*WORK TO COMPLETE*
Replace every "Describe" in the records below with "Name" and leave the rest of the text unchanged. Omit the pictures from your answer.

*DATA PROVIDED*
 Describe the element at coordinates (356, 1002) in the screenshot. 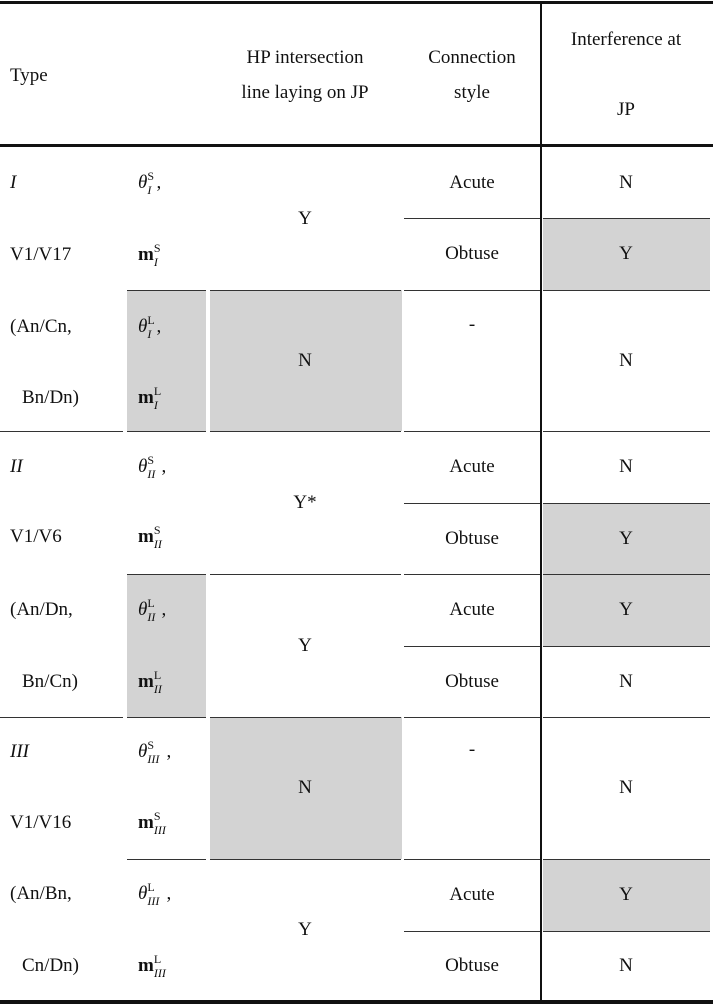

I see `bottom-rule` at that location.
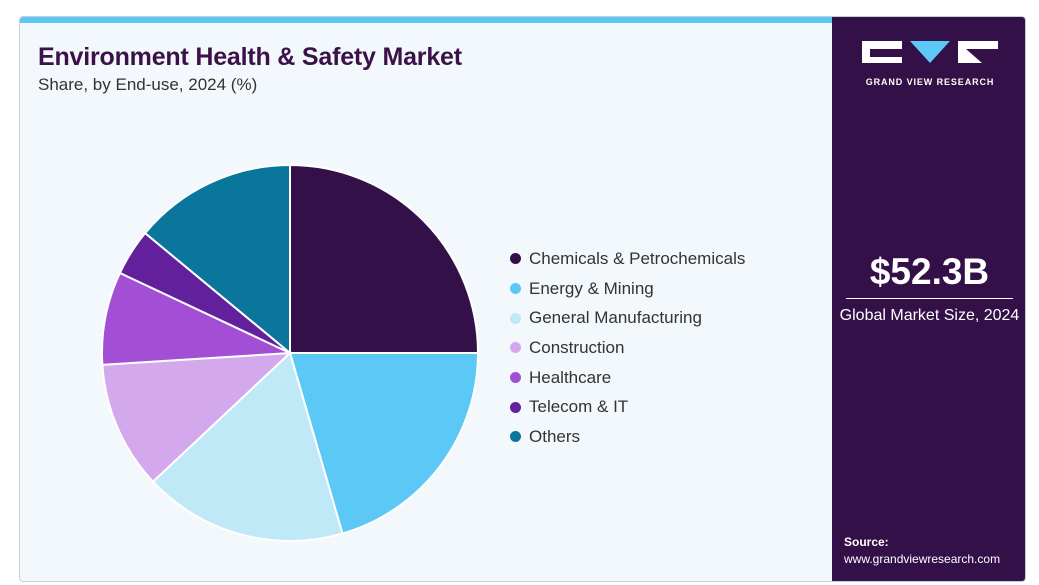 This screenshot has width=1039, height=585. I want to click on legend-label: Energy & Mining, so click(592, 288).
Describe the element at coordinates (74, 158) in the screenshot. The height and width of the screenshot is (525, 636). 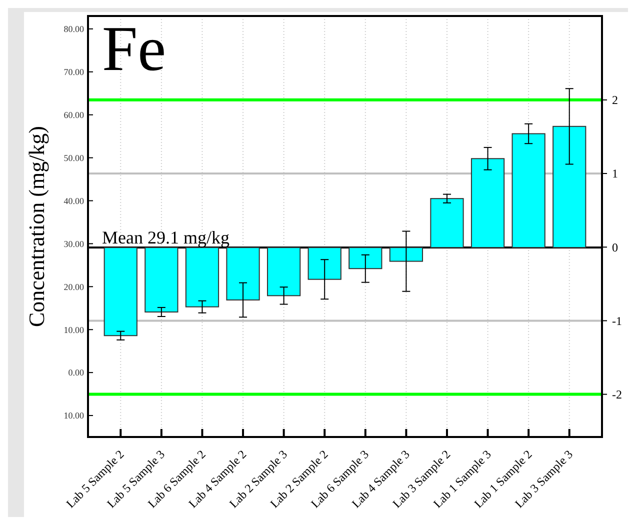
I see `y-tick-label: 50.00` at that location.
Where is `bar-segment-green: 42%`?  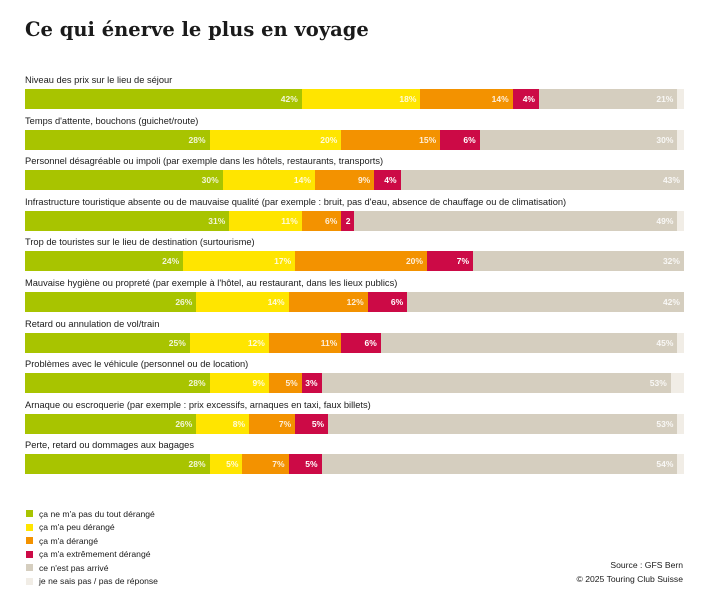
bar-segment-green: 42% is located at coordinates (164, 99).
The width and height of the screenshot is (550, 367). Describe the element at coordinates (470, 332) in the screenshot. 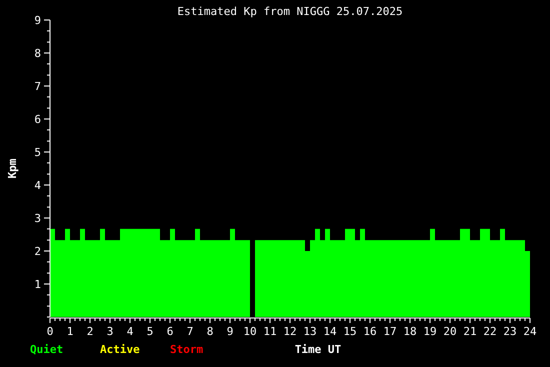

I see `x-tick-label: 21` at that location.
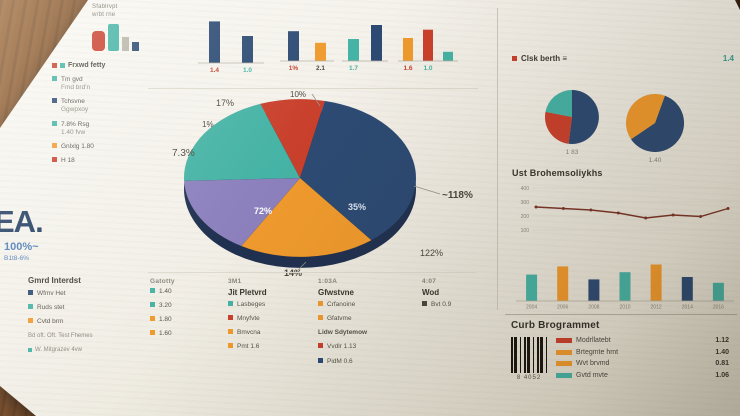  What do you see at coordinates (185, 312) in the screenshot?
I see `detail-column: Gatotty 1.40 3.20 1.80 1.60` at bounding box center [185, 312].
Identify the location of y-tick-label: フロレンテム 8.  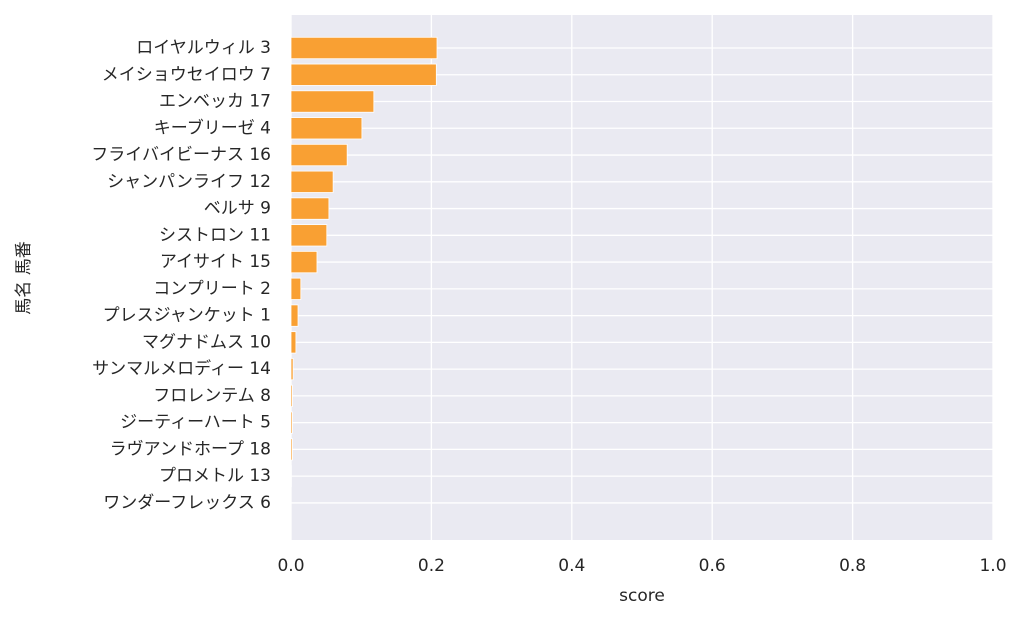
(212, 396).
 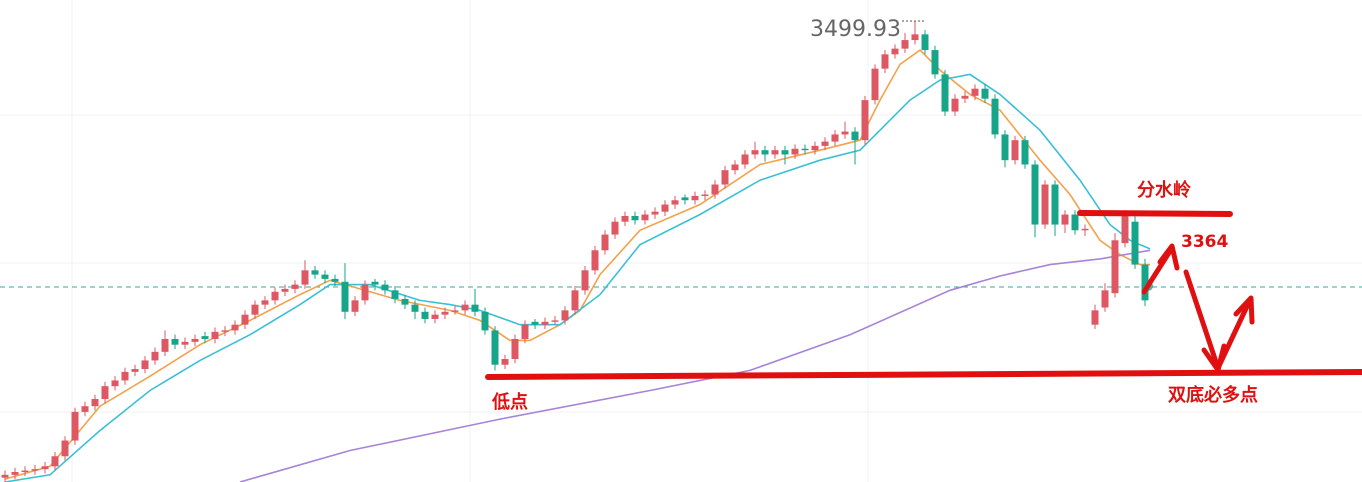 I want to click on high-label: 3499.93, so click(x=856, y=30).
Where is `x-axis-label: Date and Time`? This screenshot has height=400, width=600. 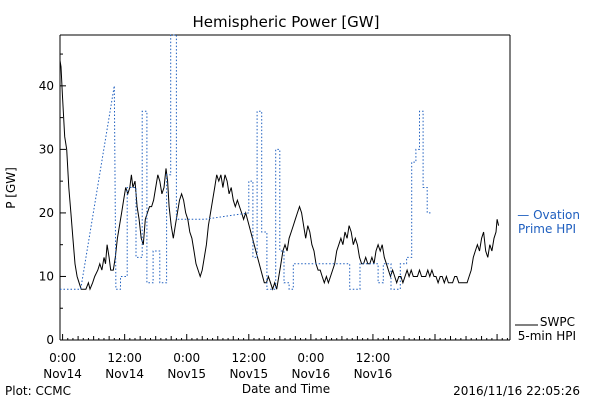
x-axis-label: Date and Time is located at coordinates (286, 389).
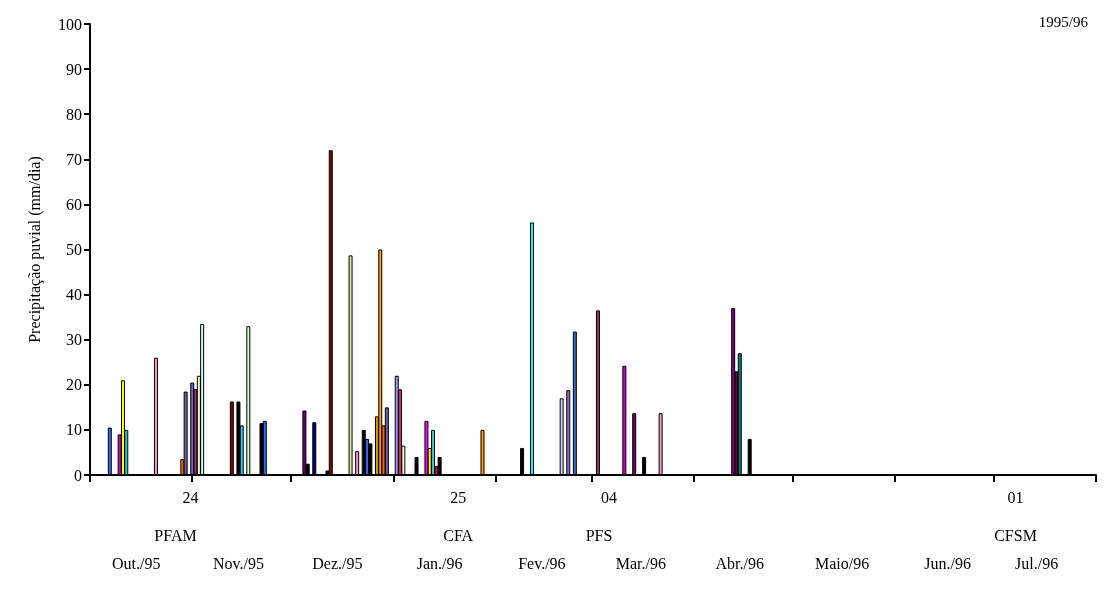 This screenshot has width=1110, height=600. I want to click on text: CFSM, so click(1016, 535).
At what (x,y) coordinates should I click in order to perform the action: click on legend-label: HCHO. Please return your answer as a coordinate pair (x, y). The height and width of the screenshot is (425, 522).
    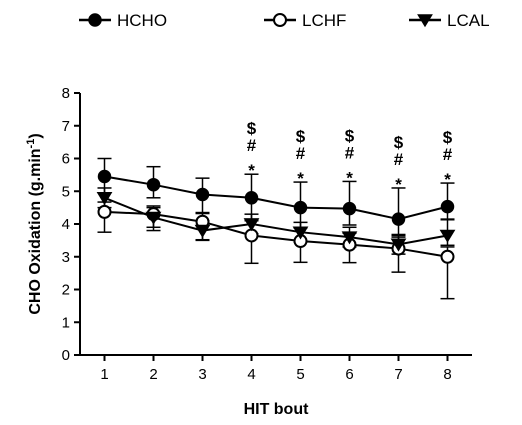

*REPLY*
 Name the element at coordinates (356, 1002) in the screenshot. 

I see `bottom-rule` at that location.
 This screenshot has width=1039, height=585. I want to click on legend-label: Energy & Mining, so click(592, 288).
Name the element at coordinates (74, 158) in the screenshot. The height and width of the screenshot is (525, 636). 
I see `y-tick-label: 50.00` at that location.
Where is `bar-segment-green: 42%`?  
bar-segment-green: 42% is located at coordinates (164, 99).
The width and height of the screenshot is (550, 367). Name the element at coordinates (470, 332) in the screenshot. 

I see `x-tick-label: 21` at that location.
  What do you see at coordinates (185, 312) in the screenshot?
I see `detail-column: Gatotty 1.40 3.20 1.80 1.60` at bounding box center [185, 312].
Identify the location of y-tick-label: フロレンテム 8.  
(212, 396).
  I want to click on high-label: 3499.93, so click(x=856, y=30).
Where is `x-axis-label: Date and Time`? This screenshot has height=400, width=600. 
x-axis-label: Date and Time is located at coordinates (286, 389).
 This screenshot has width=1110, height=600. I want to click on text: CFSM, so click(1016, 535).
At what (x,y) coordinates should I click in order to perform the action: click on legend-label: HCHO. Please return your answer as a coordinate pair (x, y). The height and width of the screenshot is (425, 522).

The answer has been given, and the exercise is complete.